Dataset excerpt
+ + +

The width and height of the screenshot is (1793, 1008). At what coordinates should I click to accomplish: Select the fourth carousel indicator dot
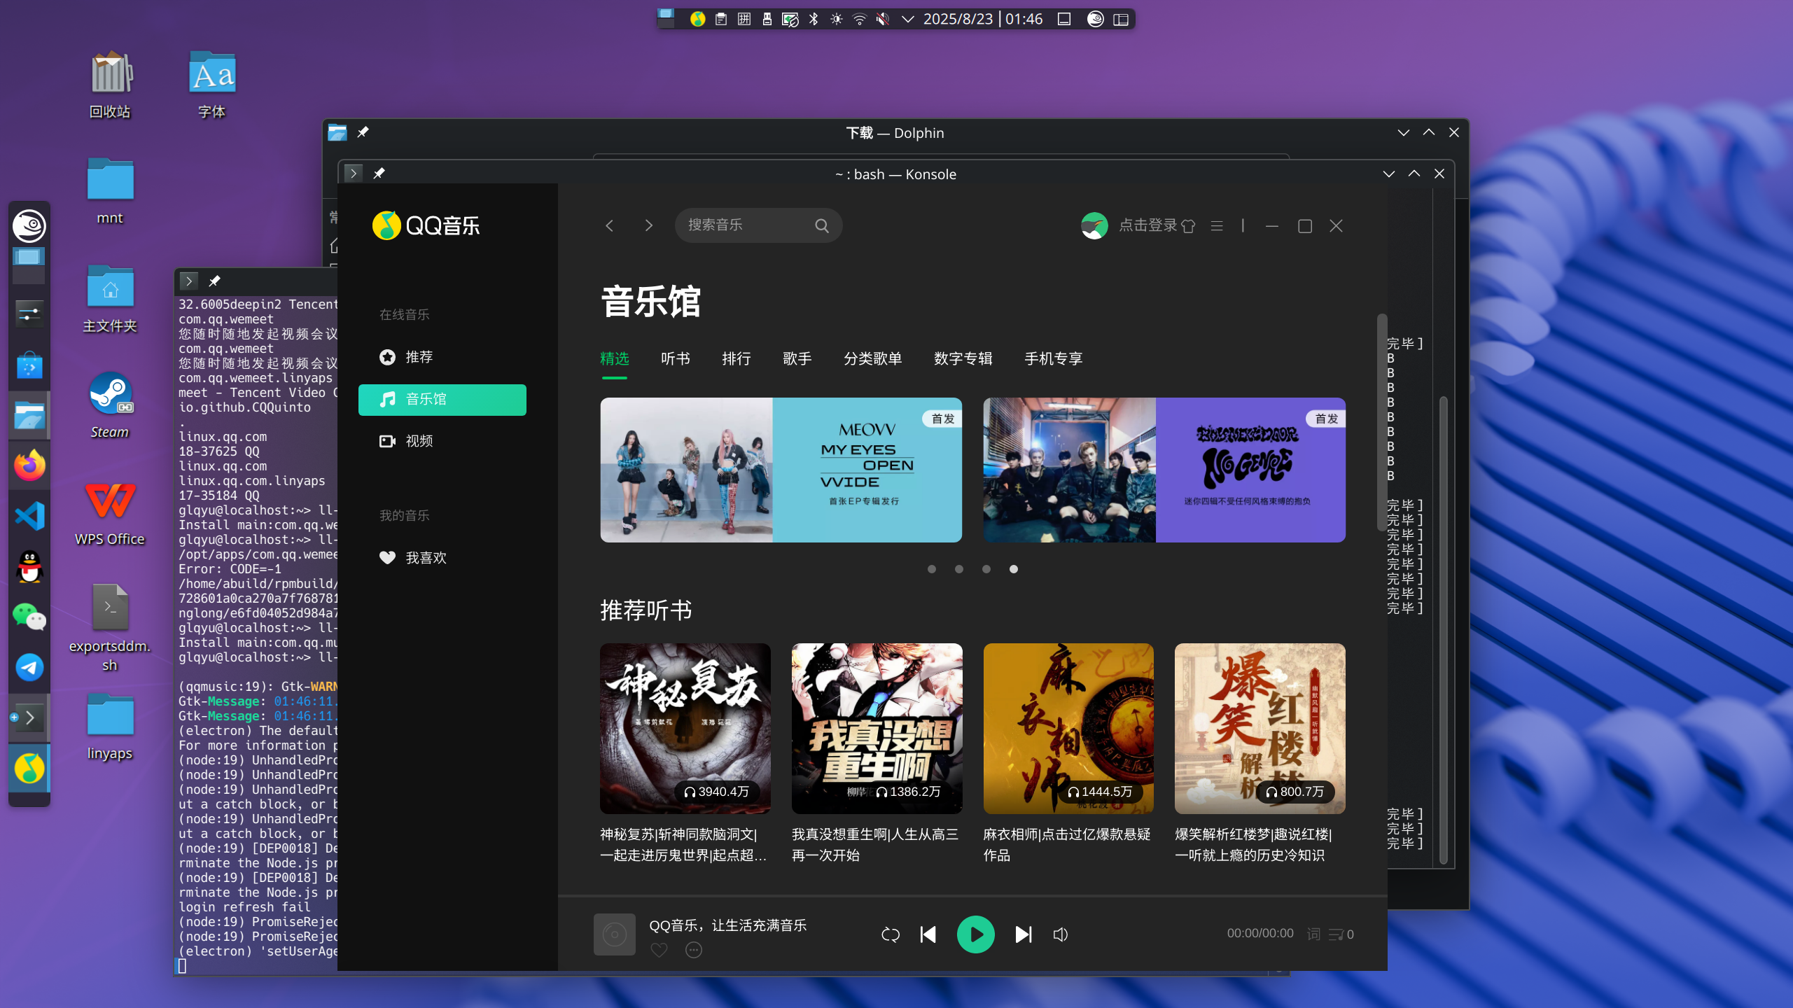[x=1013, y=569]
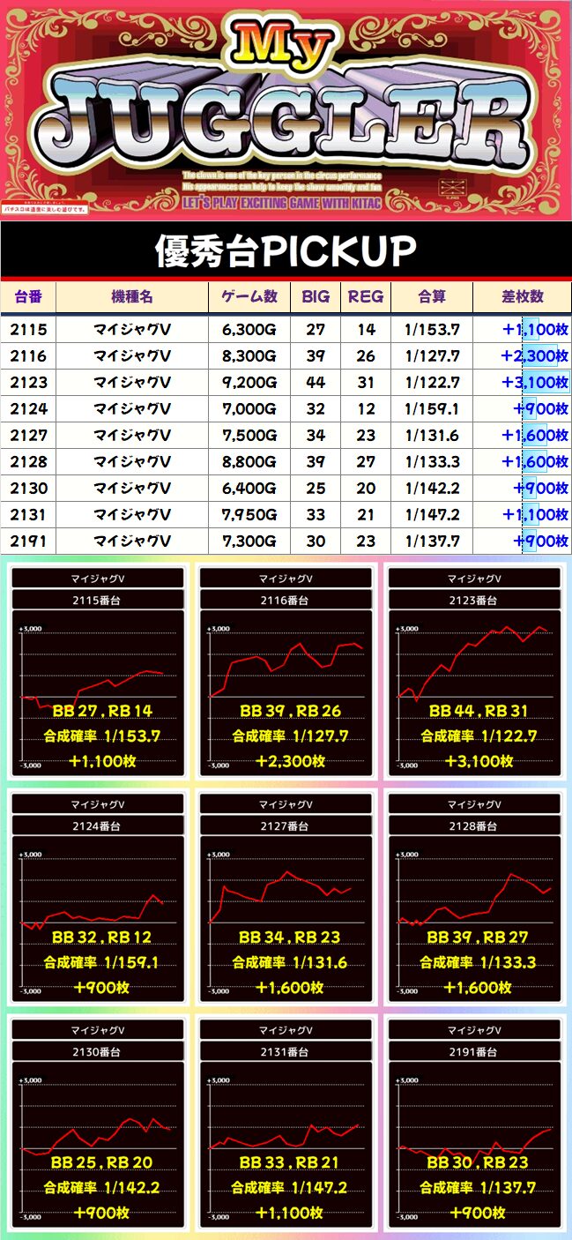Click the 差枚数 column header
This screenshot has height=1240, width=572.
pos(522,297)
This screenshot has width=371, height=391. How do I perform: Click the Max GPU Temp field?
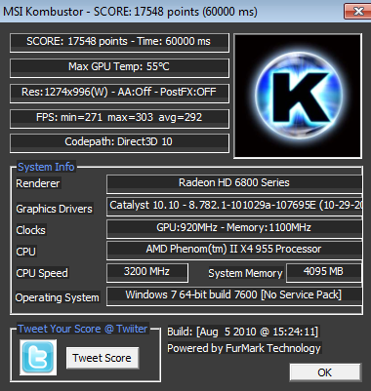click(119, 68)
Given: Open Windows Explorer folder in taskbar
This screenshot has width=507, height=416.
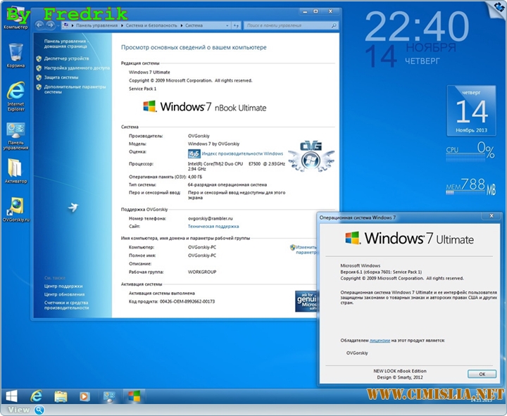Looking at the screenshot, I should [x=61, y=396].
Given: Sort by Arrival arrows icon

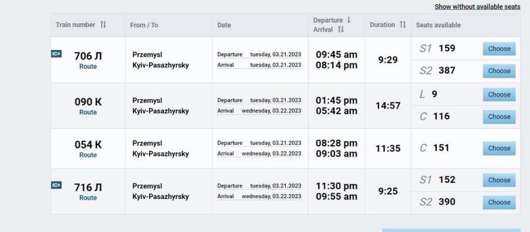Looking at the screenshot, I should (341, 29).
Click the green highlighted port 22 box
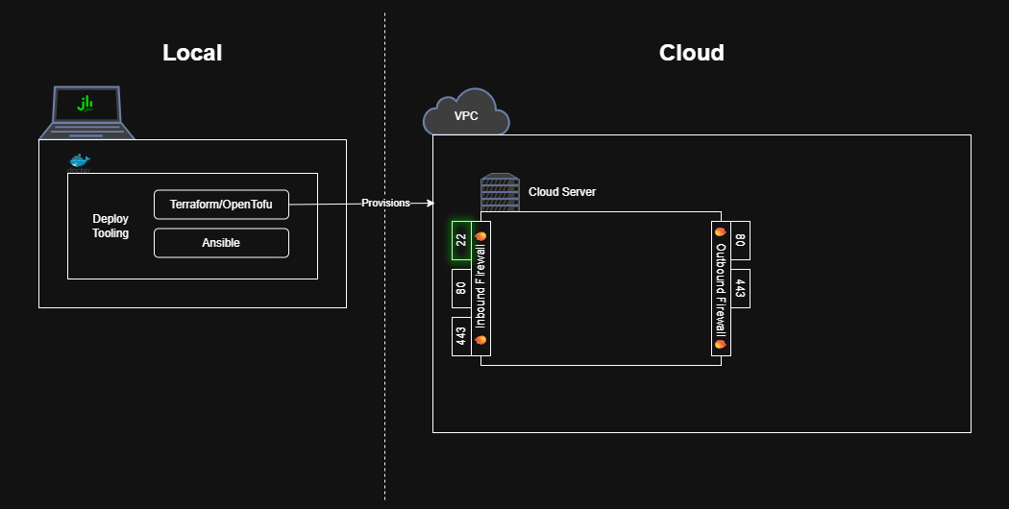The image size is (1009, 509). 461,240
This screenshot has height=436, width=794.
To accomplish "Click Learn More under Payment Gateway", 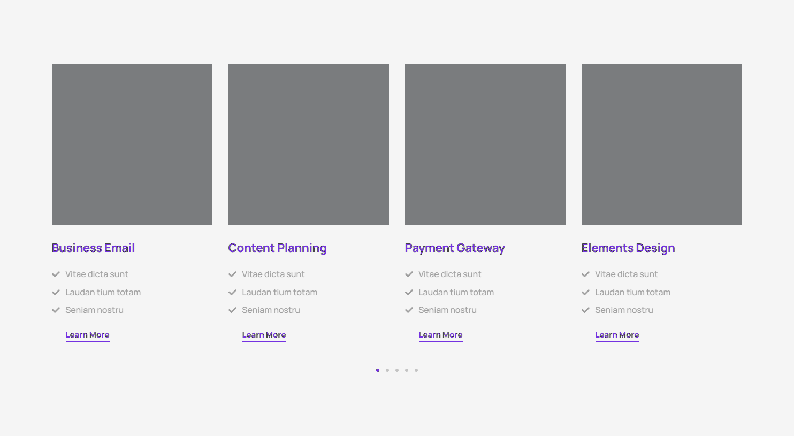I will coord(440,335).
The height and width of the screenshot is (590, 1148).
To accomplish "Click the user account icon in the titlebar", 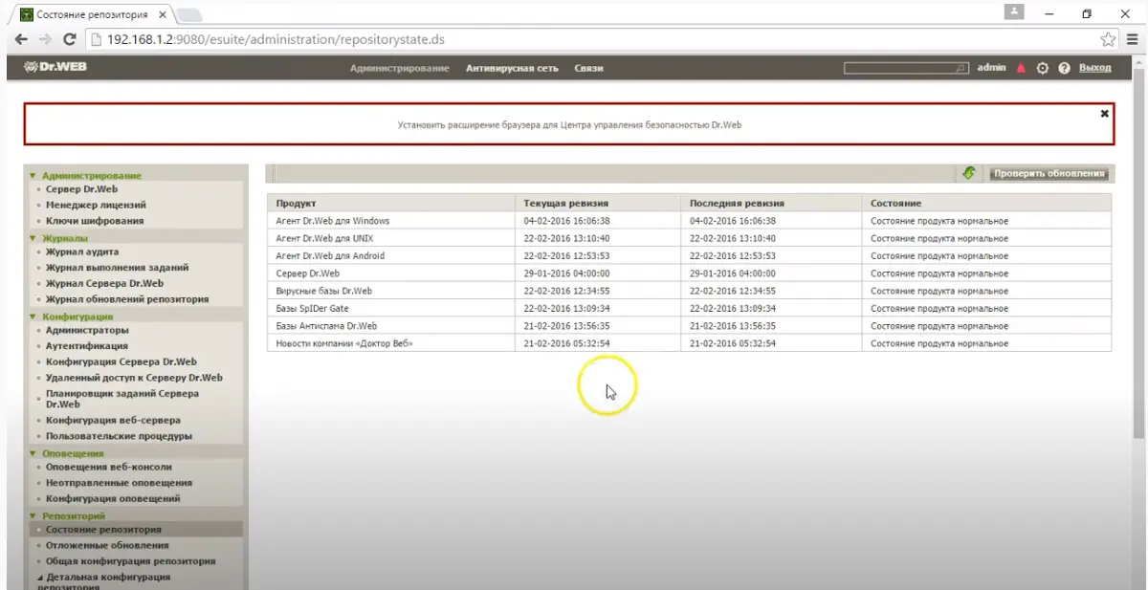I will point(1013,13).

+ + +

### [Challenge]
Rewrite the entries from the beginning through the line containing "pos(522,297)", changing "fourth" to "third" and leaving everything else unchanged. Return only those lines, without the pictures.

### [Output]
The width and height of the screenshot is (1793, 1008). At what coordinates should I click to accomplish: Select the third carousel indicator dot
[x=1013, y=569]
Click the 差枚数 column header
This screenshot has height=1240, width=572.
pos(522,297)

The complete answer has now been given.